## begin Data for this exercise
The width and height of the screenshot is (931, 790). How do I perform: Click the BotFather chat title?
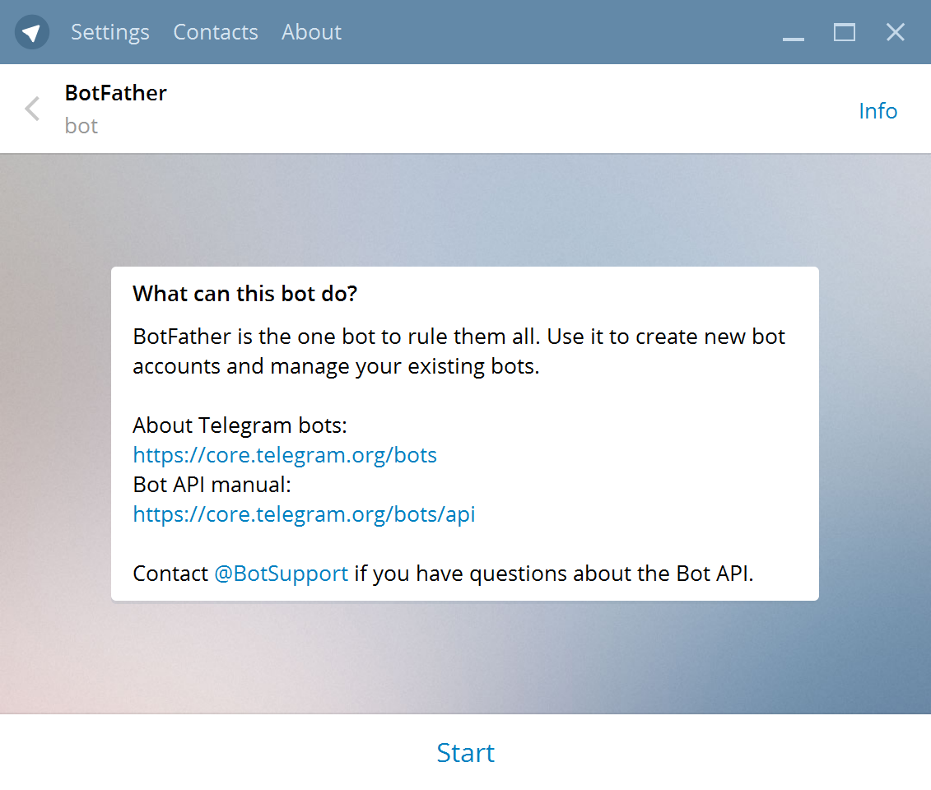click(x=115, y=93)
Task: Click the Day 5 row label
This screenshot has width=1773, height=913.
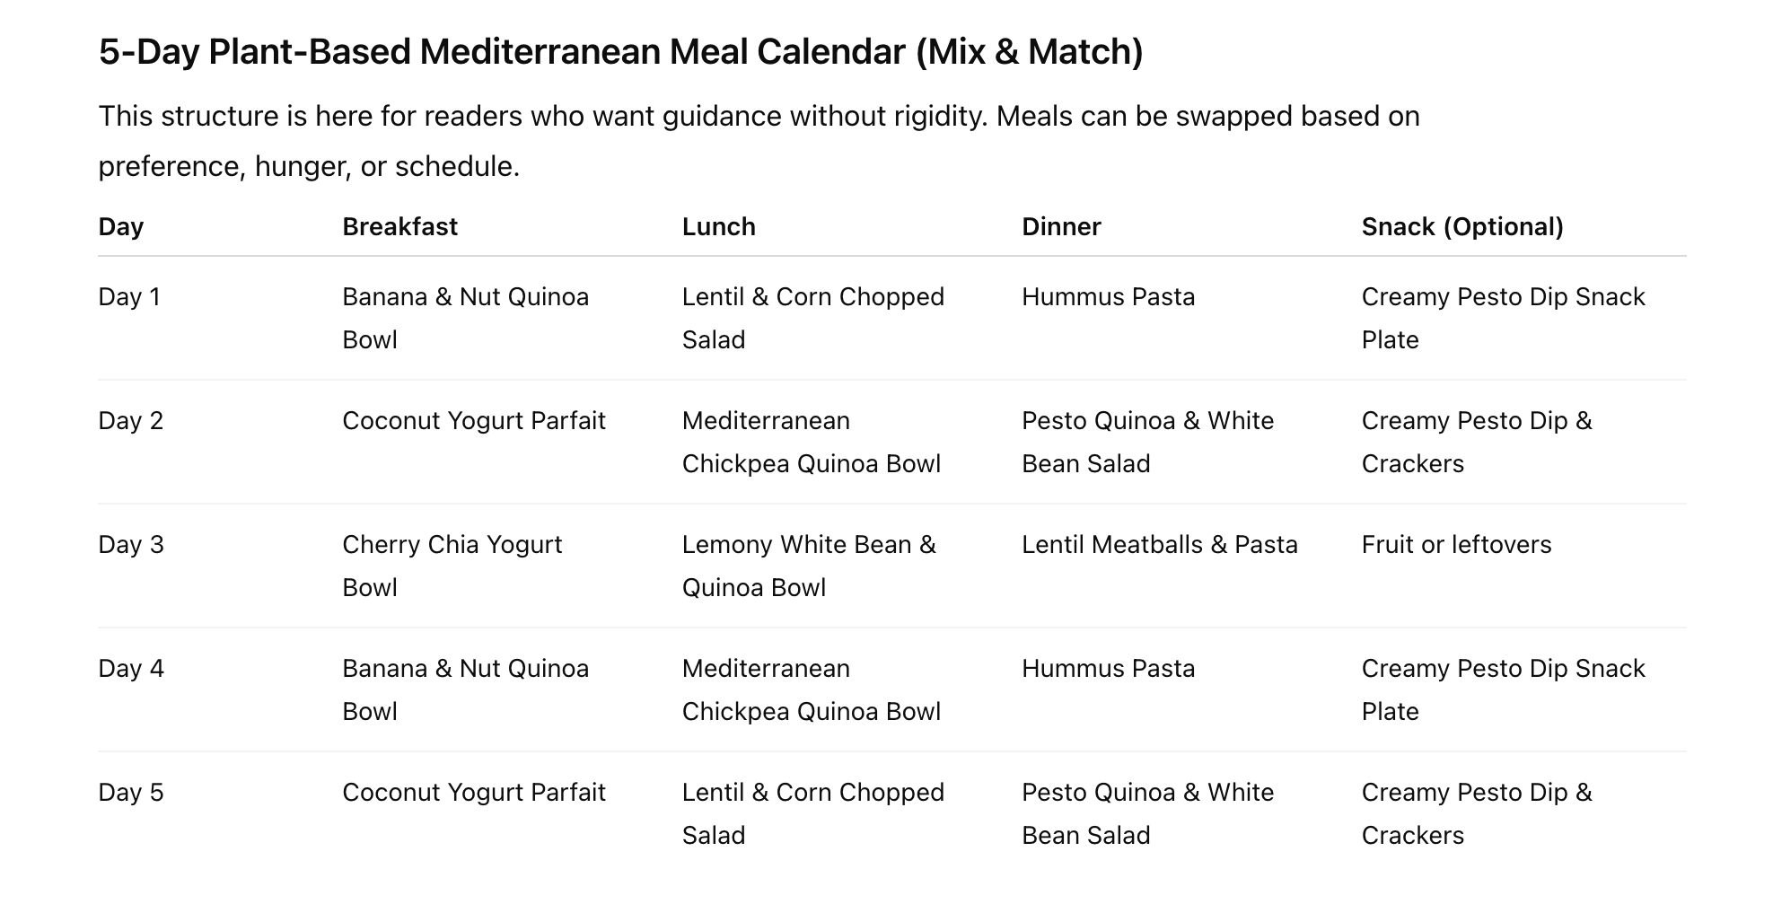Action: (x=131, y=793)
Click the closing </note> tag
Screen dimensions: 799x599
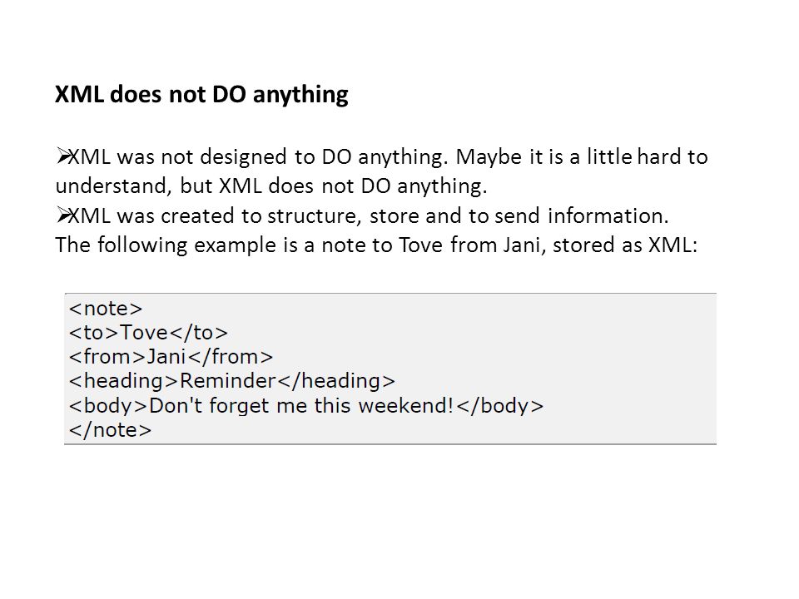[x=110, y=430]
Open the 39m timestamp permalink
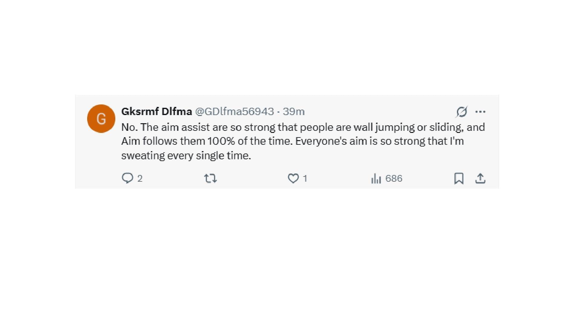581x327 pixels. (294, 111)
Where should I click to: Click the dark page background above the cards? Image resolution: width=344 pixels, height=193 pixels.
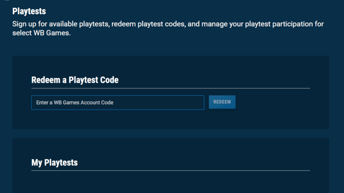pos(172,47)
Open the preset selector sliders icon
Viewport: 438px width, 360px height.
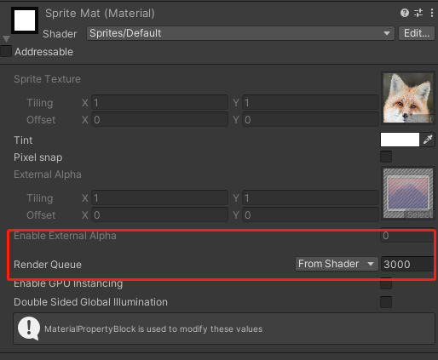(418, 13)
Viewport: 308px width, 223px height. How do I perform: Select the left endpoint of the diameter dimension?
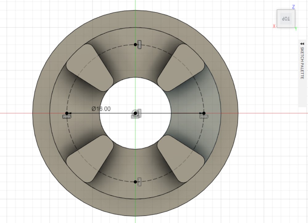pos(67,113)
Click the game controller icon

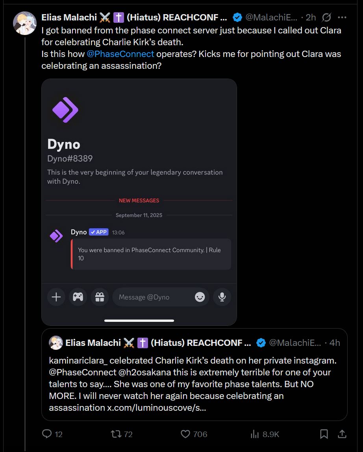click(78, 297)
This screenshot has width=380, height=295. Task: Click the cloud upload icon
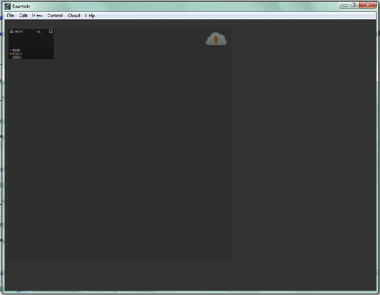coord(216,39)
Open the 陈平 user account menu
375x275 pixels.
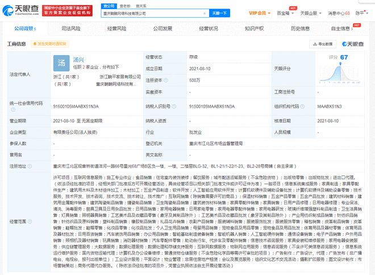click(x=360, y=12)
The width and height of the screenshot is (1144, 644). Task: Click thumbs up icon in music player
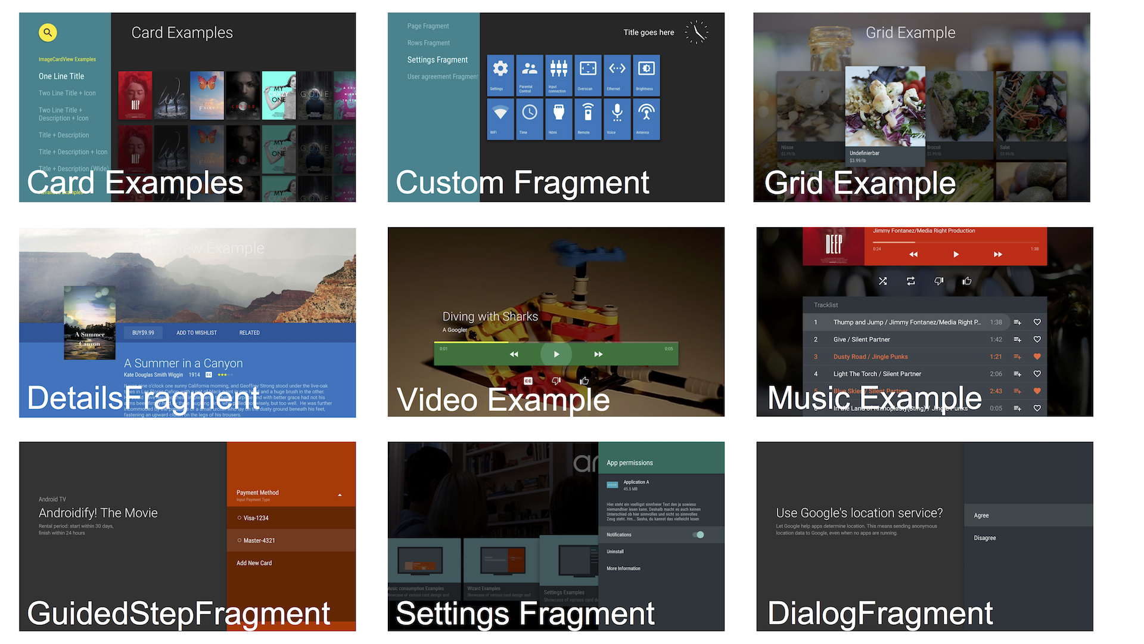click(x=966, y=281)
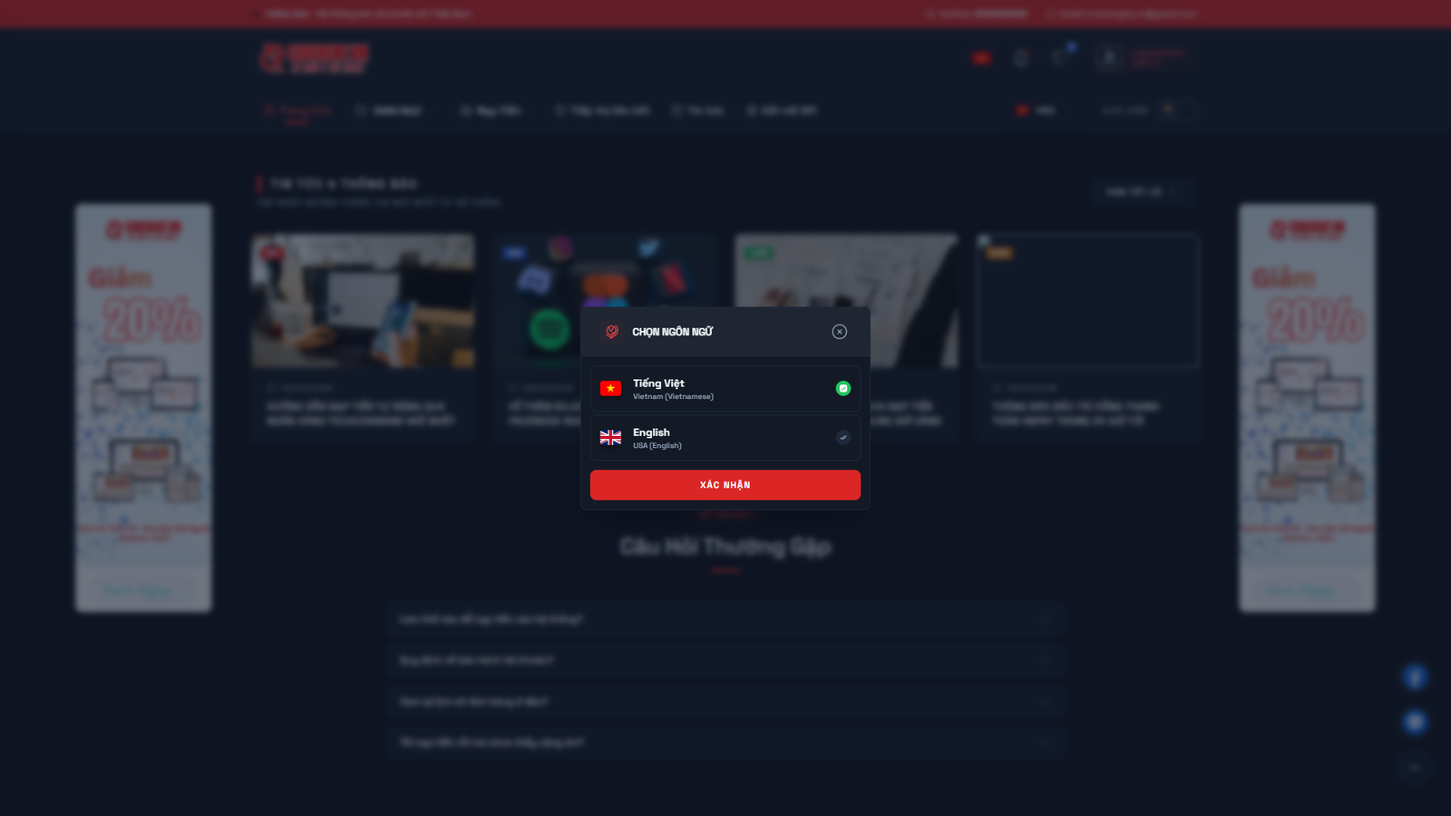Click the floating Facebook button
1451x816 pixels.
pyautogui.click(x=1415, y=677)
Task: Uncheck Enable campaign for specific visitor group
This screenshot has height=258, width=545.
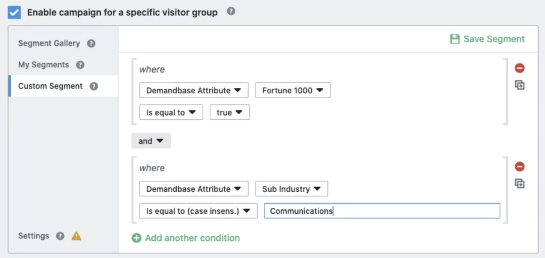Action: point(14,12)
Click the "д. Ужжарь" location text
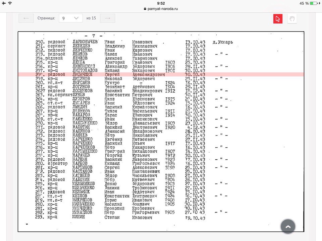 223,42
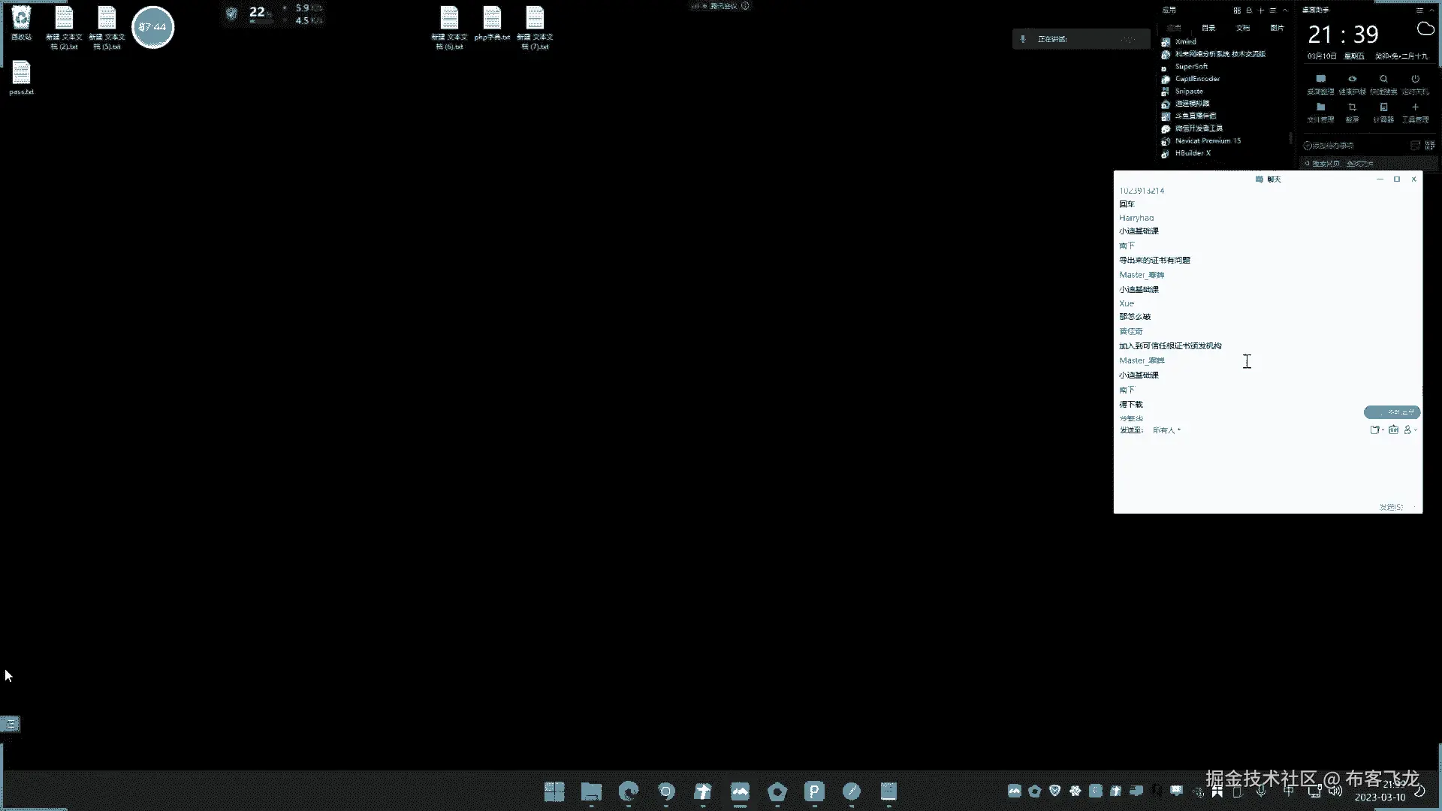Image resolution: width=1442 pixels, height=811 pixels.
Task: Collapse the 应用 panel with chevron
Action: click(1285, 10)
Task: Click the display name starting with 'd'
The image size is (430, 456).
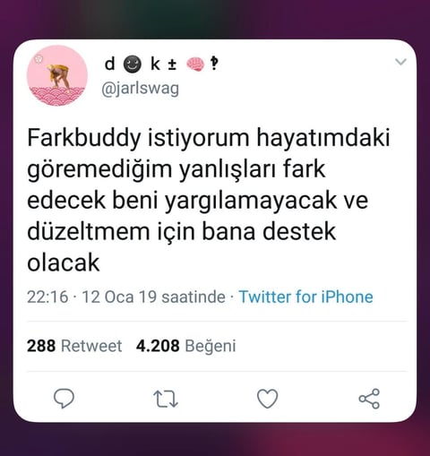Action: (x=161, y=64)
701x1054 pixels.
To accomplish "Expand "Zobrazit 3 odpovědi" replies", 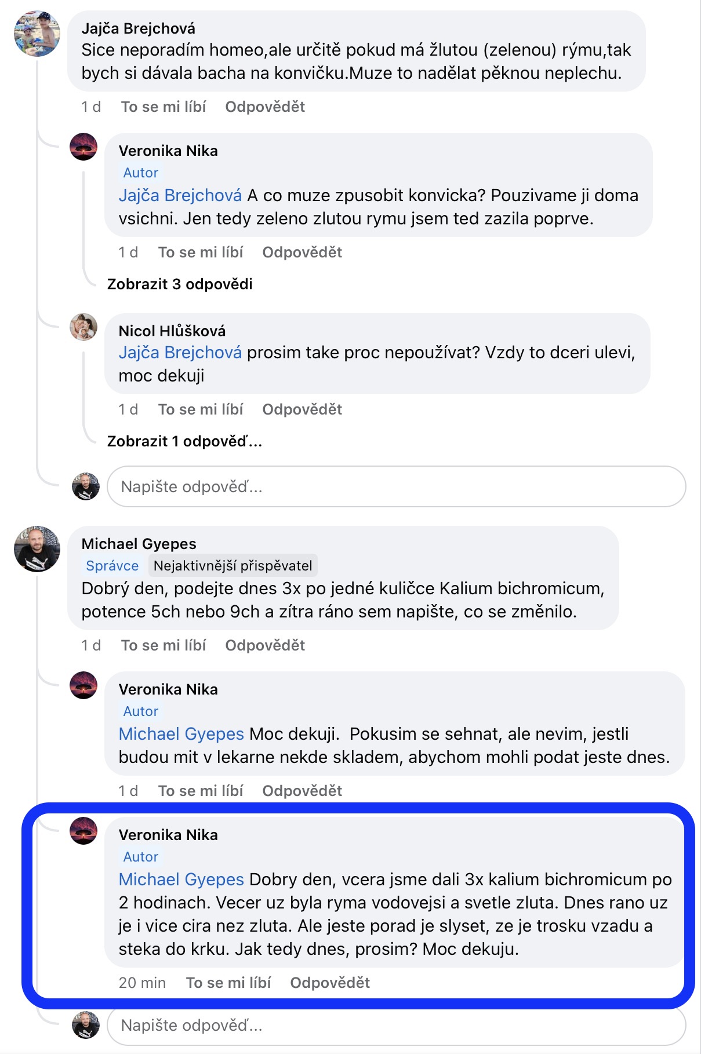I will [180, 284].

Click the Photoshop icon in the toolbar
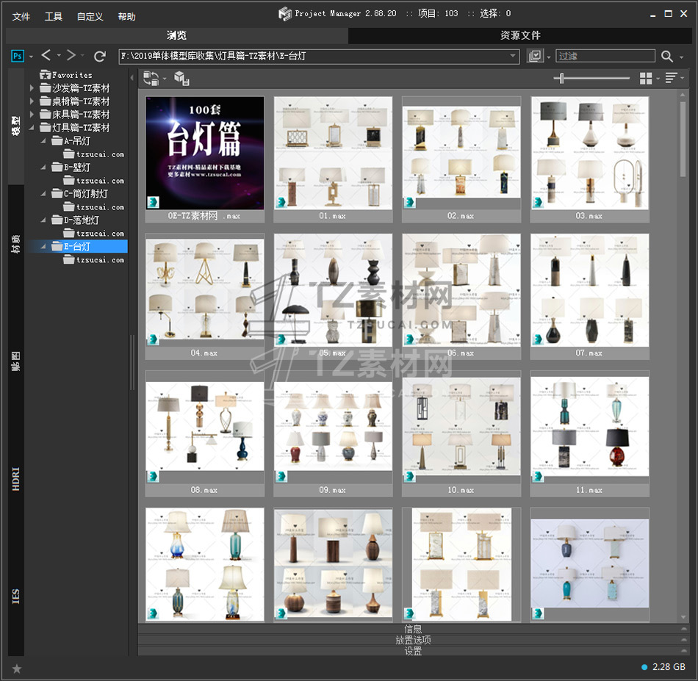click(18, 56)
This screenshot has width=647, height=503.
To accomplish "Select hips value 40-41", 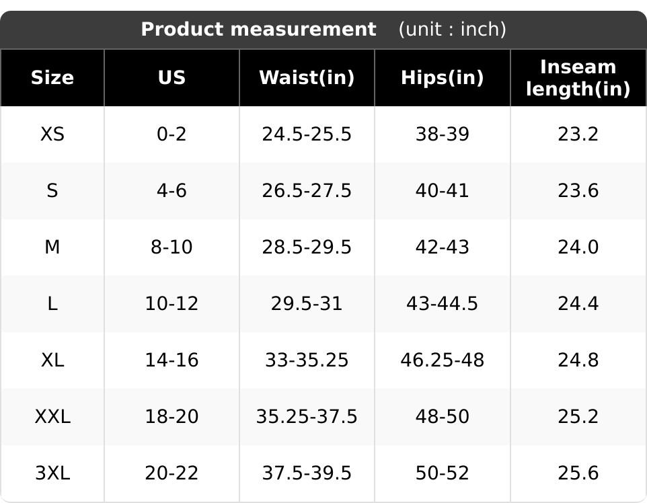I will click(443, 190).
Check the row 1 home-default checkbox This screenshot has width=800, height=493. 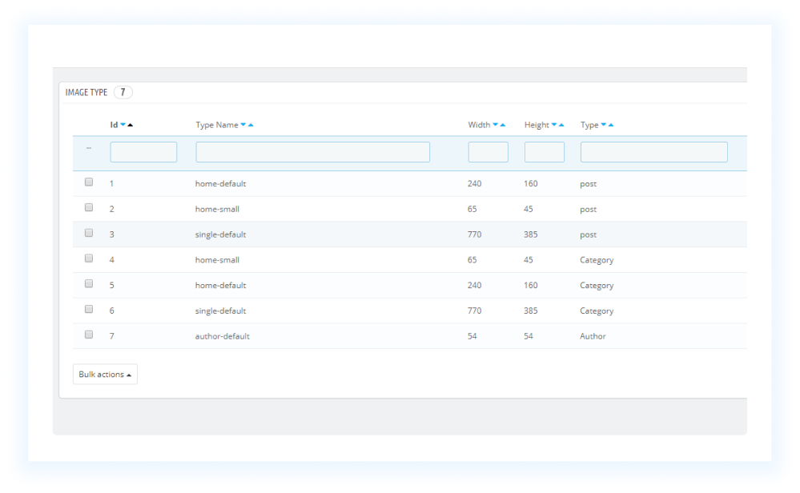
## end Data for this exercise
The problem: Render the stretch of lines above from the start through the line containing "click(x=360, y=12)" as a Markdown table with the columns Row and Line, skipping blank lines and leaving out the pictures.

Written solution:
| Row | Line |
|---|---|
| 1 | The width and height of the screenshot is (931, 790). How do I perform: Click the BotFather chat title? |
| 2 | click(x=115, y=93) |
| 3 | Task: Click the Day 5 row label |
| 4 | This screenshot has width=1773, height=913. |
| 5 | Action: (x=131, y=793) |
| 6 | Click the closing </note> tag |
| 7 | Screen dimensions: 799x599 |
| 8 | [x=110, y=430] |
| 9 | Open the 39m timestamp permalink |
| 10 | 581x327 pixels. (294, 111) |
| 11 | Where should I click to: Click the dark page background above the cards? Image resolution: width=344 pixels, height=193 pixels. |
| 12 | pos(172,47) |
| 13 | Open the preset selector sliders icon |
| 14 | Viewport: 438px width, 360px height. |
| 15 | (418, 13) |
| 16 | Viewport: 308px width, 223px height. How do I perform: Select the left endpoint of the diameter dimension? |
| 17 | pos(67,113) |
| 18 | Click the game controller icon |
| 19 | click(78, 297) |
| 20 | This screenshot has width=380, height=295. Task: Click the cloud upload icon |
| 21 | coord(216,39) |
| 22 | Open the 陈平 user account menu |
| 23 | 375x275 pixels. |
| 24 | click(x=360, y=12) |